In the last few years, China has moved to shift the economy from heavy reliance on industrial exports to more home-grown consumer demand, with the steel sector frequently cited as ripe for consolidation because of surplus production capacity. At the same time, the pace of growth in China real estate and construction segment relies on keeping the economic engine chugging along.
But as BMI noted, the trend has been for higher production for growing domestic use. This year output increased at a monthly average of 3.6 percent on-year from August to October, amid monthly average export declines of 17.5 percent from a year ago. Chinese steel inventories as a proportion of production were also at a historic low of 8.2 percent in November.
No more dumping?
"This is because continued Chinese fiscal support to the construction sector has buoyed domestic industrial metal demand, especially through public-private partnerships in public infrastructure such as airports, water, rail, power and roads and bridges (that will) continue at least until the end of 2017," BMI added.
The domestic demand will narrow the global steel market surplus to 3.2 million tons in 2017 from 10.9 million tons in 2016, BMI forecast. China is both the world's largest steel producer and consumer.
Investment bank Morgan Stanley concurred, saying in a recent report that overall near-term steel demand is "stable and improving."
Analysts noted that "infrastructure spending has been increasing, while reduced property inventories in lower-tier cities should result in a rise in new starts.

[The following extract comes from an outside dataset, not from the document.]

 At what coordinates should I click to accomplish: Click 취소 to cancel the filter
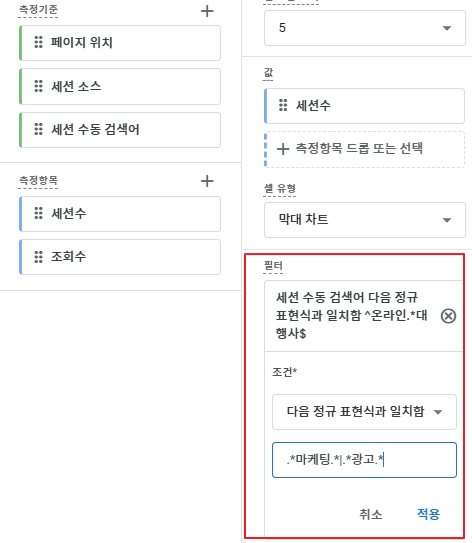[371, 514]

Globally, many regions are showing signs of improved demand, from the economic recoveries in Brazil and India to (U.S. president-elect Donald) Trump's infrastructure plans for the U.S.," the investment bank added.

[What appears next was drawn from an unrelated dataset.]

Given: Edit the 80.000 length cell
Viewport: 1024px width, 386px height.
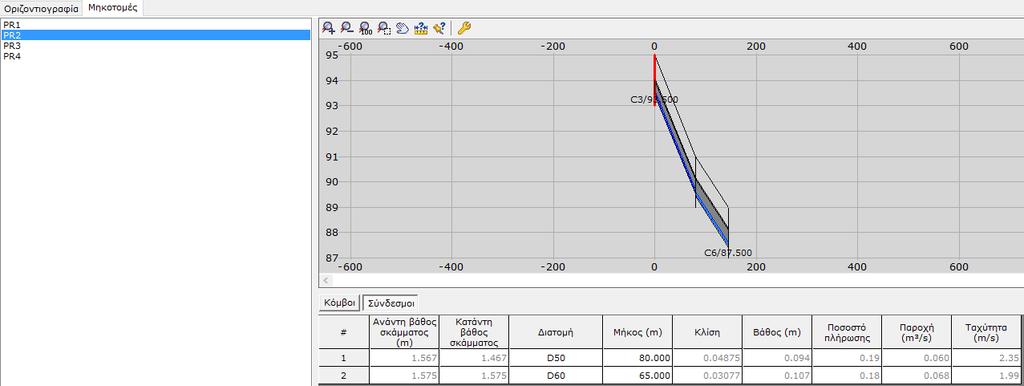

The change in scenery is a turnaround from massive overcapacity in recent years, with China coming under fire for dumping steel into the global markets, depressing prices.
Steel prices are already rallying this year on the improved outlook, with prices in China gaining 60 percent. Prices of its raw material iron ore have doubled on the back ofexpectations from Trump's massive infrastructure stimulus plan, and as China continued to tackle over-capacity through production cuts, as well as leaving inefficient factories to idle.
China is also under pressure to curb production due to rising trade cases against its dumping, Morgan Stanley noted. This will in turn benefit the return on equity in the global steel sector sector to 12 percent by 2020, up from 2.9 percent in 2015.
The bank said it is confident China can achieve its 150 million metric ton permanent capacity cut target by 2020, citing cuts of 68 million tons by November, exceeding this year's target of 45 million tons. The mega merger between Baosteel Group and Wuhan Iron and Steel, and regional consolidation plans, also point to improved fundamentals in the next three to five years, it added.
Morgan Stanley said steel stocks in China, Japan, India and Brazil have 20 to 40 percent more upside, alongside those in the U.S. Top picks include Angang H & A and Maanshan H in China; US Steel, AK Steel and Steel Dynamics in the US; and ArcelorMittalSA and SSAB in Europe.
Ratings agency Standard and Poor's said results will come in the long run, so there will still be "short-term pain" in the domestic steel industry amid cash flow issues and debt.